Em resposta a este sofisma vem a terceira coisa importante desta mudança litúrgica. Com ela, o Papa Francisco introduziu oficialmente uma clivagem na celebração da Última Ceia, explicitando uma distinção teológica que, conquanto fosse evidente, não tinha ainda — ao menos não neste contexto — expressão litúrgica que lhe correspondesse.
Na Quinta-Feira Santa há duas cenas distintas e muito bem definidas. Em uma delas, Nosso Senhor lava os pés aos Apóstolos; na outra, oferece o Sacrifício do Seu Corpo e Sangue sob as espécies do Pão e do Vinho. Na primeira delas proclama o mandamento do serviço; na segunda, institui o sacerdócio ministerial. Parece bastante óbvio que os destinatários de ambas as mensagens não são os mesmos: embora apenas os sacerdotes ordenados tenham o poder de oferecer o Santo Sacrifício da Missa, é a todos os cristãos que se estende o mandato do serviço expresso no «também vós deveis lavar-vos os pés uns aos outros». Na mesma Noite, em seus dois momentos distintos, os Apóstolos estão representando parcelas diferentes do povo de Deus. À Mesa, enquanto convivas que recebem o Pão e o Vinho das mãos do Divino Redentor, fazem as vezes dos sacerdotes ordenados; mas enquanto servidos por Cristo que, toalha à cintura, lava-lhes os pés, representam a totalidade dos cristãos. Apenas os sacerdotes têm o poder e o dever de celebrar a Missa; mas o mandatum da Caridade, têm-no todos os católicos — homens e mulheres, velhos e jovens, doentes e sãos, leigos, clérigos e religiosos — e não apenas os sacerdotes ordenados. Sob essa ótica, a separação dos dois momentos antes distingue que confunde os papéis.
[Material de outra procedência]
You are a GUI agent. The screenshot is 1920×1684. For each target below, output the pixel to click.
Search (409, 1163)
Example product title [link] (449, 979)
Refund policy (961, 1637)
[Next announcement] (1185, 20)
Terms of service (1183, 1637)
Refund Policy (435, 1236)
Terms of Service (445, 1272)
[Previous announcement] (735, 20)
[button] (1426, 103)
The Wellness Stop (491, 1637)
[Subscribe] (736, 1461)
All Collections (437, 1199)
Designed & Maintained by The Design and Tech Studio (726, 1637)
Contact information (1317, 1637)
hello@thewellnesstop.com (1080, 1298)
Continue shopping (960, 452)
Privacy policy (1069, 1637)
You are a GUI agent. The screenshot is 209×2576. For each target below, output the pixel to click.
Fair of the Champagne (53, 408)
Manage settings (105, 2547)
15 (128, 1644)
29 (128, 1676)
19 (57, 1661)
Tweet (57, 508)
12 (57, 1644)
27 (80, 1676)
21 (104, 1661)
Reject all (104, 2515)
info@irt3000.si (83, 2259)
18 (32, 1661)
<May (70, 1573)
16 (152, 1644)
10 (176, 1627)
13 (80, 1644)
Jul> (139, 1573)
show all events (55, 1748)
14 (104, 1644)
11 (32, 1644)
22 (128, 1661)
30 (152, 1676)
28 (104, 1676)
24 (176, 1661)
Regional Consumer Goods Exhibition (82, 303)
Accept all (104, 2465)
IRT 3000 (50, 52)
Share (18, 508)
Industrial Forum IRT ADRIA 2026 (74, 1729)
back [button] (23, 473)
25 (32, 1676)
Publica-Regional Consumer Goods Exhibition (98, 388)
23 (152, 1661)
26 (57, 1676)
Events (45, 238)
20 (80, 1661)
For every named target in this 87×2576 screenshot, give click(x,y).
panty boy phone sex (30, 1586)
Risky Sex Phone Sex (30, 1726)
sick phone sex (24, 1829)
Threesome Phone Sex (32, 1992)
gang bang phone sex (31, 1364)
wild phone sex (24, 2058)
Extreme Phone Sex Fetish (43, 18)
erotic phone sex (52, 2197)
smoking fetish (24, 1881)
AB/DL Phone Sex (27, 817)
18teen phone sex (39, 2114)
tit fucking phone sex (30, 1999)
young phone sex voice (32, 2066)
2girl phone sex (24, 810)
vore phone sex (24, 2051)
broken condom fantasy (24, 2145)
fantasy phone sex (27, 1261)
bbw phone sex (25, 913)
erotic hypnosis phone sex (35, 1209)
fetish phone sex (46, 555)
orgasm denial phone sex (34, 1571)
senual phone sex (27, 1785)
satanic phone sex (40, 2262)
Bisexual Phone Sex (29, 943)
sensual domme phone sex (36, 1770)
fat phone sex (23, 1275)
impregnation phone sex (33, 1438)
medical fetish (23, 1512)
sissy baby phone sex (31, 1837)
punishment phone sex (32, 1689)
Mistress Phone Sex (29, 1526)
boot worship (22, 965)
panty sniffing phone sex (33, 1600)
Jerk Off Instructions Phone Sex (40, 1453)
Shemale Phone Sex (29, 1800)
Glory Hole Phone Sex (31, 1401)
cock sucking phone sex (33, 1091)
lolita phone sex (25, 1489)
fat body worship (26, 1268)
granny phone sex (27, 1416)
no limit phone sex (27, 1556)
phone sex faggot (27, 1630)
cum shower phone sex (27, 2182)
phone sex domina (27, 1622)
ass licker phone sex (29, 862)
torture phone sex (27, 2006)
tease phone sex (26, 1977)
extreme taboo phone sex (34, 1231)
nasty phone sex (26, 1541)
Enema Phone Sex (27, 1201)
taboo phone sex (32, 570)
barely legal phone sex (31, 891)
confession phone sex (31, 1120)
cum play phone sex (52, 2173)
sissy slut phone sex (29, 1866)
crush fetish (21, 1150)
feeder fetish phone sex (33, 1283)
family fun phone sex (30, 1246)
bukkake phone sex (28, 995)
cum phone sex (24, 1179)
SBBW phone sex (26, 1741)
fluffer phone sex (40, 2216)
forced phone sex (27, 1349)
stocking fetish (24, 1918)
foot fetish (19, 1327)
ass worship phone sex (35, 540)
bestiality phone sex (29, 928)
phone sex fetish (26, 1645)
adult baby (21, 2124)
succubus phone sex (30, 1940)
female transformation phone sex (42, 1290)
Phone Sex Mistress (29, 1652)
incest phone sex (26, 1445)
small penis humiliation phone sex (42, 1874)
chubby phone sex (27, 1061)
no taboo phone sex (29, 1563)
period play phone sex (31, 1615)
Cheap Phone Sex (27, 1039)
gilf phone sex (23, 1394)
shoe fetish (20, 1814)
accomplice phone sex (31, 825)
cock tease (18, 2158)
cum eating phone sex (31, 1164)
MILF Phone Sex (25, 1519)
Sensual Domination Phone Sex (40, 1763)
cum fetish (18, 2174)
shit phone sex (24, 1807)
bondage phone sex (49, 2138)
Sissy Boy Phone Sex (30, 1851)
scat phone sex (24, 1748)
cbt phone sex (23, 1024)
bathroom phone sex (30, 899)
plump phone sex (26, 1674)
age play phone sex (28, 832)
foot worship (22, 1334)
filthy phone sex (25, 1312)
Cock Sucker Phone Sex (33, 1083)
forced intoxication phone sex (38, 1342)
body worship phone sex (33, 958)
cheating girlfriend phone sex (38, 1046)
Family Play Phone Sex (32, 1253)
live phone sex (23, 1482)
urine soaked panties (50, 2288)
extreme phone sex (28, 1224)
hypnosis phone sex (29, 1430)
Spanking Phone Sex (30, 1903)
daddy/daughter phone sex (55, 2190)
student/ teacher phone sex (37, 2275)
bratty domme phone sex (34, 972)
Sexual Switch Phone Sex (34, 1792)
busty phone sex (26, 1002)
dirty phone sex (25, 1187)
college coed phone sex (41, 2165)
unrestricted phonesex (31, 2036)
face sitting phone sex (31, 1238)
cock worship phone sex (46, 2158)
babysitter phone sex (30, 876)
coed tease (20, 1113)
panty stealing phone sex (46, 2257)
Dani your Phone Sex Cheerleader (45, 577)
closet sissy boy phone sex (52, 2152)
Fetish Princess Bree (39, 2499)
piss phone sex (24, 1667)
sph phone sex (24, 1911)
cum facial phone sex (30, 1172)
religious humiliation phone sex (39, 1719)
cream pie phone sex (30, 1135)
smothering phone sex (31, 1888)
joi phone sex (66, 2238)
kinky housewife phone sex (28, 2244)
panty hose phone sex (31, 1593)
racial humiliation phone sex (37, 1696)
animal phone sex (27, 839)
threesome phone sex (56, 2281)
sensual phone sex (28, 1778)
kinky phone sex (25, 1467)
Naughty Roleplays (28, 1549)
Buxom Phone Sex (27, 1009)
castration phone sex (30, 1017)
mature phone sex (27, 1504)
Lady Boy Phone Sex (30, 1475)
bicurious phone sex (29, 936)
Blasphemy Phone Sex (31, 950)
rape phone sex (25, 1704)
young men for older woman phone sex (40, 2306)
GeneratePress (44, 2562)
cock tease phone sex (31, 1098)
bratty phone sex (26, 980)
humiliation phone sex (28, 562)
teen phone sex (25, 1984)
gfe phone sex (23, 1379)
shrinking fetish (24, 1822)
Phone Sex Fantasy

Há sem dúvidas a possibilidade de que homens maliciosos empreguem a mudança para tentar rediscutir sentenças definitivas do Magistério da Igreja; cumpre, portanto, desautorizá-los desde já. O Papa pediu que aos fiéis que fossem escolhidos para o Lava-Pés «seja dada uma explicação adequada do significado do próprio rito»; o Decretum que o regulamenta manda também, explicitamente, aos pastores «istruire adeguatamente sia i fedeli prescelti sia gli altri» — instruir adequadamente tanto os fiéis escolhidos quanto os outros. Sejam, portanto, todos devidamente informados. O mandatum caritatis, expresso no Lava-Pés, é coisa distinta do potestas sacerdotalis conferido ao partir do Pão. Tendo o Romano Pontífice distinguido claramente as duas coisas, não seja dada aos lobos a oportunidade de confundir o rebanho do Senhor.